Other less common diagnoses include lingual tumors, tonsillar SCC, viral papillomatosis, eosinophilic granuloma complex and
papillary squamous cell carcinoma of young dogs. Because the treatment options and prognosis for each tumor are often unique,
a definitive diagnosis is imperative.
This tends to be a disease of large breed, middle age dogs. Males are slightly overrepresented and these tumors often affect
the palate. They are slow to metastasize, but notoriously difficult to control locally. Wide surgical excision is the treatment
of choice and presurgical imaging with a CT scan or MRI is indicated in almost all cases. Adjuvant radiation therapy is effective
on microscopic disease, but works poorly in the face of a large tumor burden.
One variant to watch for is the histologically low-grade, biologically high grade fibrosarcoma. On biopsy samples these will
come back as granulation tissue, but visibly invade into bone and will metastasize to regional lymph nodes. If there is any
doubt about the original histopathology, give a more thorough history and ask for a review or rebiopsy the lesion.
By definition these are benign tumors and may be described as fibrous, ossifying or acanthomatous (currently called ameloblastoma).
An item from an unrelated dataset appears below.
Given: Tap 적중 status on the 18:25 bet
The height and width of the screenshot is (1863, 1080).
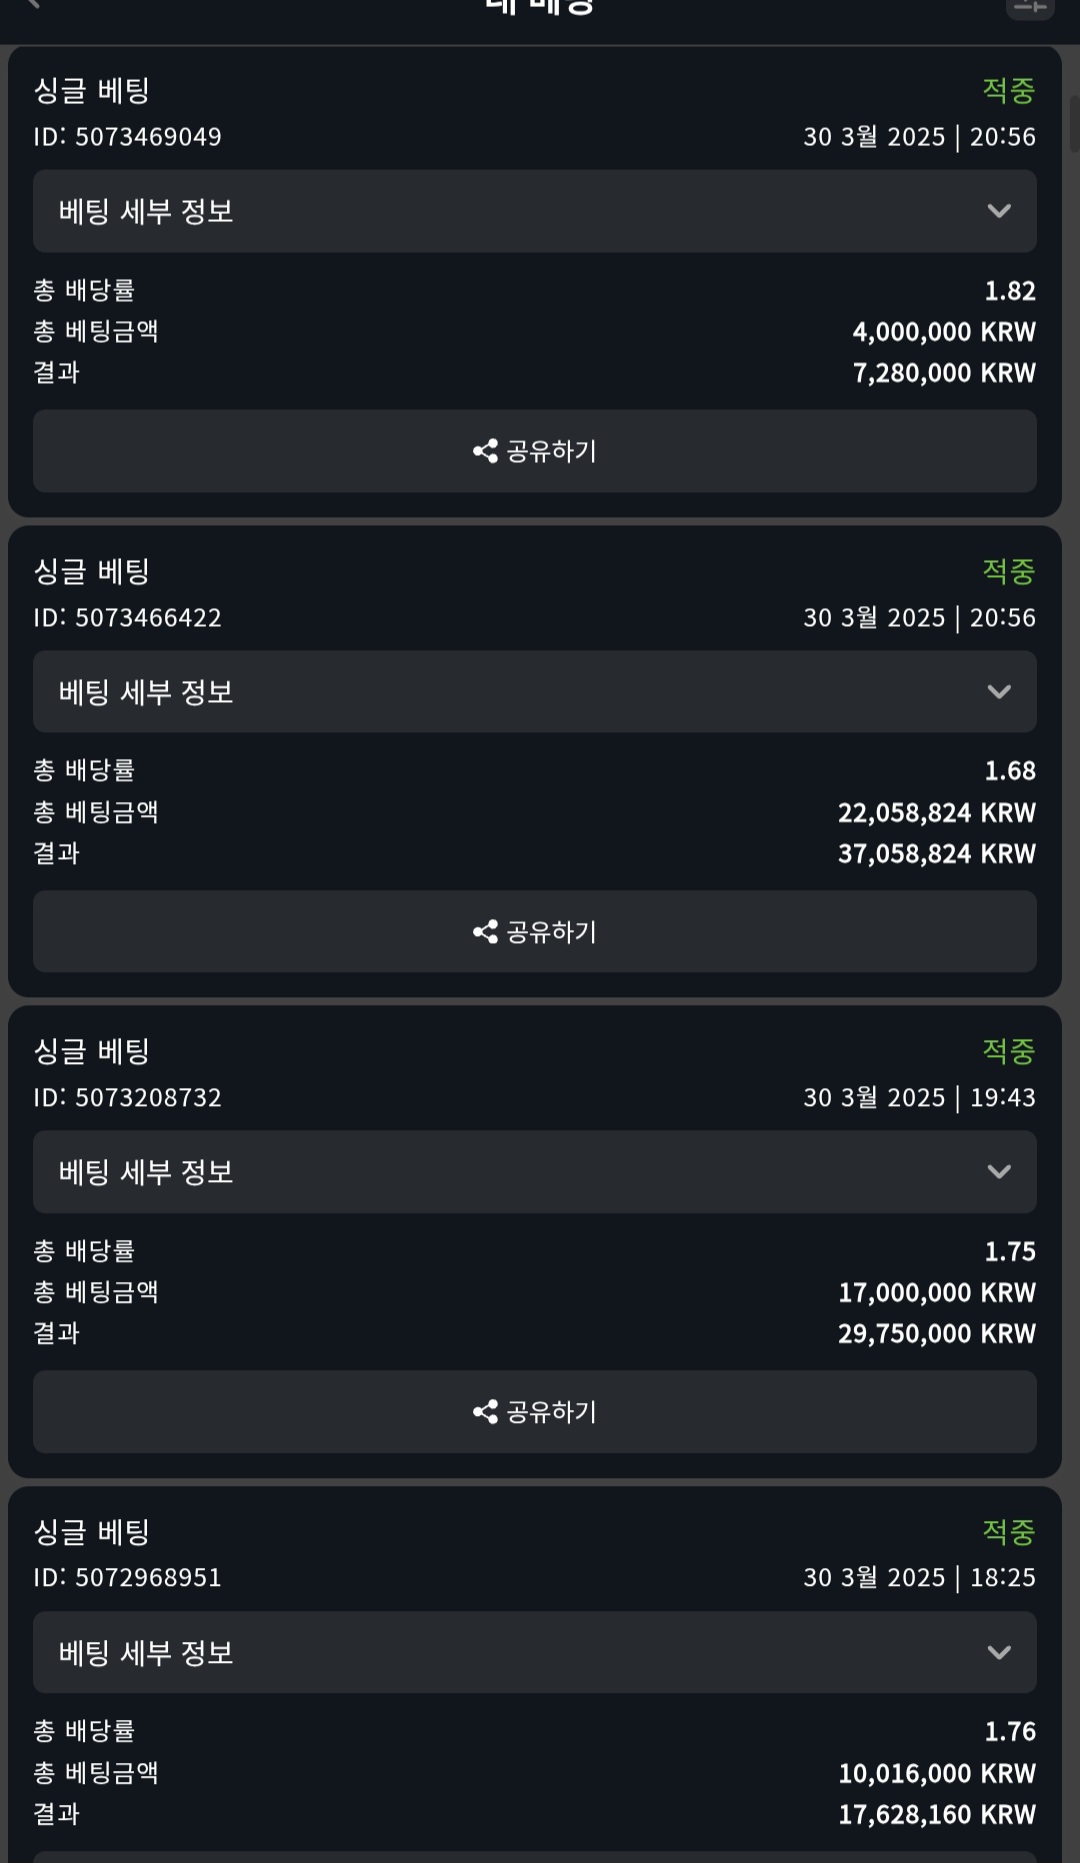Looking at the screenshot, I should pos(1008,1531).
The most aggressive is the ameloblastoma which is highly invasive and always has bony involvement. They often occur in the
rostral mandible or near a carnassial tooth in middle age to older dogs. Both surgical resection and/or radiation therapy
should be very effective in attaining long term control.
Squamous cell carcinomas
iagnosis is usually straightforward and can involve any location in the oral cavity. As a general rule, the more rostral
the tumor, the more benign it's clinical course. Those in the tonsil will metastasize in the majority of cases. As with
fibrosarcomas, surgery remains the mainstay of curative therapy. They are more radiosensitive than most fibrosarcomas and
radiation therapy is often added to their treatment plan. Advanced imaging will be important to plan the surgical resection
and/or the radiation therapy. Evidence is now accumulating to indicate that toceranib (Palladia), a tyrosine kinase inhibitor
with anti-angiogenic activity, may also have some activity. It is unlikely that as a single agent the toceranib response
rates will be high, but its addition to surgery or radiation therapy may make a difference. It will require many years of
accumulated data before definitive recommendations can be made.